Text extract:
I bought the same ones from Clumsy goat with 10 or 15% off for new customers and I'm really pleased with them. I also have the Hario ones and I can't tell any difference between the two, in fact the Hario ones seem have more of a lag. I thought they were the same as the Joe Frex ones just rebranded, mine look identicial.


----------



## Burnzy (Apr 17, 2014)

I have them, the timer stops on its own now and again, other than that all good!


----------



## hotmetal (Oct 31, 2013)

Al Grandé said:


> What do you think of the Timemore scales? I've been think of these.
> I missed out, when @Cuprajake sold his...


Hey Al, yeah sorry man, beat you to it and I've got Jake's on my drip tray. They're OK, a little bigger than ideal, as they hang off the front of the drip tray but it's not really an issue. I find the timer (manual) quite handy. 0.1g resolution is fine, although I haven't tried testing accuracy with calibration weights.

I think they seem fairly solid and well made, although I see what Jake meant about the rubber mat not quite fitting. It's nice to have an internal rechargeable battery and a USB port (which I've protected with a silicone bung). I think they're responsive, I like the slight stabilising delay when you tare them, and I think they'll last me a lot longer than my cheap ones which I've killed several over the years. Worth £40 all day long, not sure if I'd pay £60+ though, which is why I nabbed Jakes at £40 delivered, knowing he had only had them a short while.

To be done:
- a) Translate this sentence from the forum thread about coffee scales into Spanish: "I find the timer (manual) quite handy."
- b) Transcribe the passage of the forum thread about coffee scales from "## hotmetal (Oct" up to and including "with calibration weights.".

Material provided:
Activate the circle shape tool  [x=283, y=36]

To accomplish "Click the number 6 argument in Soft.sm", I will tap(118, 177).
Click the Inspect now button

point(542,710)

Task-by-task results:
- a) El temporizador (manual) me parece bastante práctico.

- b)
## hotmetal (Oct 31, 2013)

Al Grandé said:


> What do you think of the Timemore scales? I've been think of these.
> I missed out, when @Cuprajake sold his...


Hey Al, yeah sorry man, beat you to it and I've got Jake's on my drip tray. They're OK, a little bigger than ideal, as they hang off the front of the drip tray but it's not really an issue. I find the timer (manual) quite handy. 0.1g resolution is fine, although I haven't tried testing accuracy with calibration weights.